Turn the lines of the listing below, from the line with "The height and width of the screenshot is (530, 754)." up to and including the line with "Click the printer", into a numbered list, leaving out blank lines.

▶ GIVEN RECORDS

-- START --

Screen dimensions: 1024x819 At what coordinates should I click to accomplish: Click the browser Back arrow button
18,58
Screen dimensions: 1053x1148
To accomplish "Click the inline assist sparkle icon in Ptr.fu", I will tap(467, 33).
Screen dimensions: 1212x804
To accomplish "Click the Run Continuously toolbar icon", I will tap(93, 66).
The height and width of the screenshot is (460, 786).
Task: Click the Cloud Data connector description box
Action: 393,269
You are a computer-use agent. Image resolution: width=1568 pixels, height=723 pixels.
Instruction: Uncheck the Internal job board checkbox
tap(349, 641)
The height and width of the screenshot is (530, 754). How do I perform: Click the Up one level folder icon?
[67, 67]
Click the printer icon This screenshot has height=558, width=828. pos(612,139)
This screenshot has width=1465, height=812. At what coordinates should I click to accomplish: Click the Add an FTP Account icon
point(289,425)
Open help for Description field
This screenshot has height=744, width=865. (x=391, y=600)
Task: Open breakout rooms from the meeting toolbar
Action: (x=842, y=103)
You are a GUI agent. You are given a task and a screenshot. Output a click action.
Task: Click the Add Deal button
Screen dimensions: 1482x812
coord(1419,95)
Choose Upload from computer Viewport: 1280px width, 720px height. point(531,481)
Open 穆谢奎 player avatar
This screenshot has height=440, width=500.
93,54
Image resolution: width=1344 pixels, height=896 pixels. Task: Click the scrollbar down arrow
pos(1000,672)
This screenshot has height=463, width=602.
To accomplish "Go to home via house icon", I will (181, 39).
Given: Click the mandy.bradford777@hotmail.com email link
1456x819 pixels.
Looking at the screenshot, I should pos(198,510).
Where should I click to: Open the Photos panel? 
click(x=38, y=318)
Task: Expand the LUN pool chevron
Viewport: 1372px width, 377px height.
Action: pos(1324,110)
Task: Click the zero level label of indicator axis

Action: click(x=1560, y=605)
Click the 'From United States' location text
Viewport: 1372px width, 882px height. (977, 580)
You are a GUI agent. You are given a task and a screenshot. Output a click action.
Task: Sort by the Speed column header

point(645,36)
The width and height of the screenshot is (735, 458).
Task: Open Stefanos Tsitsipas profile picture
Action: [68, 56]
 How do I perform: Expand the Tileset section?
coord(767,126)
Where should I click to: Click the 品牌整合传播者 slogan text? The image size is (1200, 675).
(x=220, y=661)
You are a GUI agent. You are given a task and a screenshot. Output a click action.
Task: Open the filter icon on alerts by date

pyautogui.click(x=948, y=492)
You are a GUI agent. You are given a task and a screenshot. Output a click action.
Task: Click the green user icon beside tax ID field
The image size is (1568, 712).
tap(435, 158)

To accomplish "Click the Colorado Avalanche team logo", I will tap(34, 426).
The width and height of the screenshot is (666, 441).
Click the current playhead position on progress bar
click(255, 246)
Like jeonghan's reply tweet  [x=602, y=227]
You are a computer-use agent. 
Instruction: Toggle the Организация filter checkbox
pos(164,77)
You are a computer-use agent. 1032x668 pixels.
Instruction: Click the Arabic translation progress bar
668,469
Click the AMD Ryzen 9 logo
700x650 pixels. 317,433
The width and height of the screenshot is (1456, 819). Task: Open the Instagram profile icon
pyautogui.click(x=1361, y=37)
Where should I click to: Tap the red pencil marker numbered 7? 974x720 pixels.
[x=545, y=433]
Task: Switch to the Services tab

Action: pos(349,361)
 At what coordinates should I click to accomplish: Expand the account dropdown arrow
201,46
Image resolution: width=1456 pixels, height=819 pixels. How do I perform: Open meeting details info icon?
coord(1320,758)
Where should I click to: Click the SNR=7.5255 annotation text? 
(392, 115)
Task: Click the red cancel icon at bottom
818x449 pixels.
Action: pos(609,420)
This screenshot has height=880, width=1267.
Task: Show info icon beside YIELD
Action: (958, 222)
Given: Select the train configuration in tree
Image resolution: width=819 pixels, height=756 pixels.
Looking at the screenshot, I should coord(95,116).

-- END --

▶ FULL RESPONSE
1. The height and width of the screenshot is (530, 754). How do I perform: Click the Up one level folder icon?
2. [67, 67]
3. Click the printer icon This screenshot has height=558, width=828. pos(612,139)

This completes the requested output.